## REQUEST
Can you render the lines from the one containing "This screenshot has" to the one containing "item-name-line-1: Shimmerheart is" as a Markdown table with columns named Row and Line, skipping blank lines? Leave the pictures out of the table.

## EXTRACTED ENTRIES
━━━━━━━━━━━━━━━━━━━━
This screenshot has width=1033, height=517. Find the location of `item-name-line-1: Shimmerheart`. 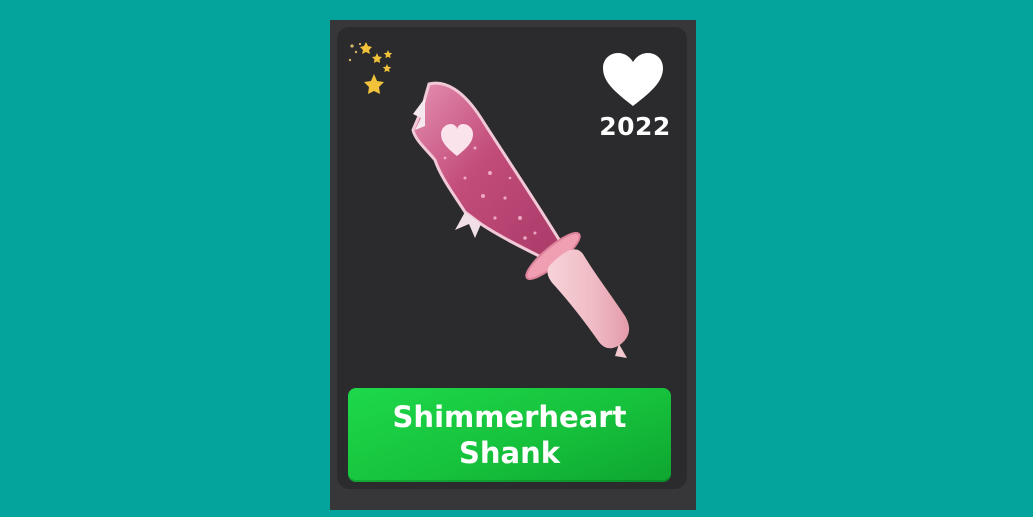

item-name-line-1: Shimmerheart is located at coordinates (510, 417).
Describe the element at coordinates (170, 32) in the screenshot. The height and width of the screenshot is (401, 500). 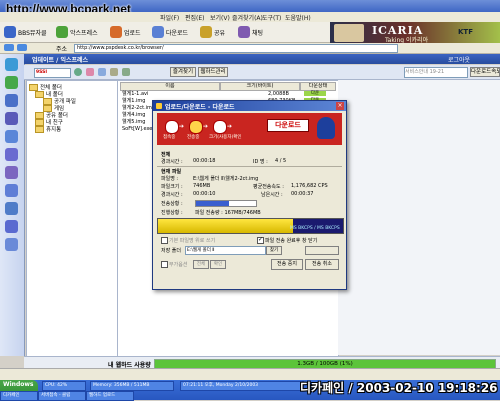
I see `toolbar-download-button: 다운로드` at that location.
━━━━━━━━━━━━━━━━━━━━
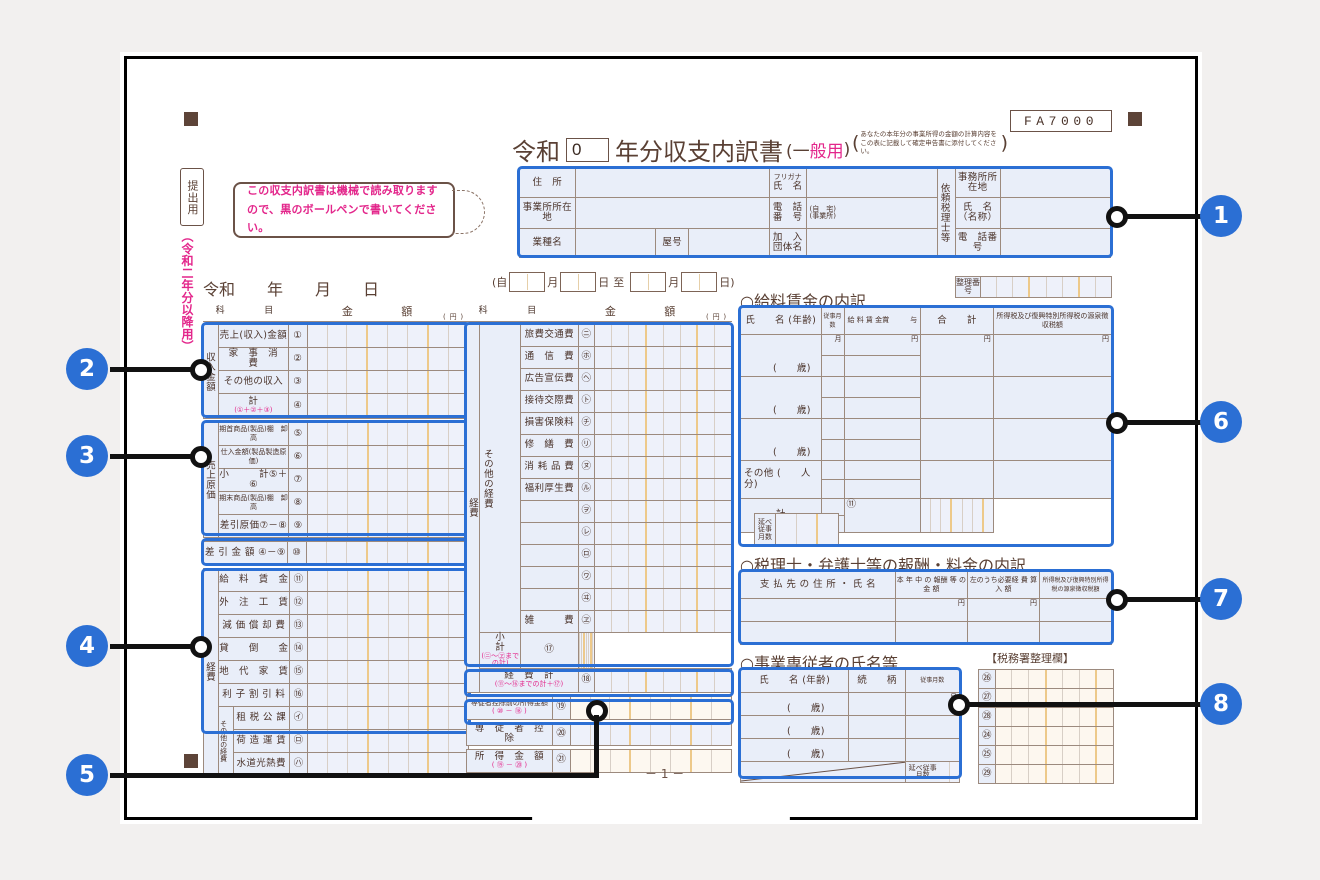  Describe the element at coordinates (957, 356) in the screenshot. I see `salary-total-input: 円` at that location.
━━━━━━━━━━━━━━━━━━━━
## RESPONSE TO THIS TASK
| Row | Line |
|---|---|
| 1 | This screenshot has width=1033, height=517. Find the location of `item-name-line-1: Shimmerheart`.  |
| 2 | item-name-line-1: Shimmerheart is located at coordinates (510, 417). |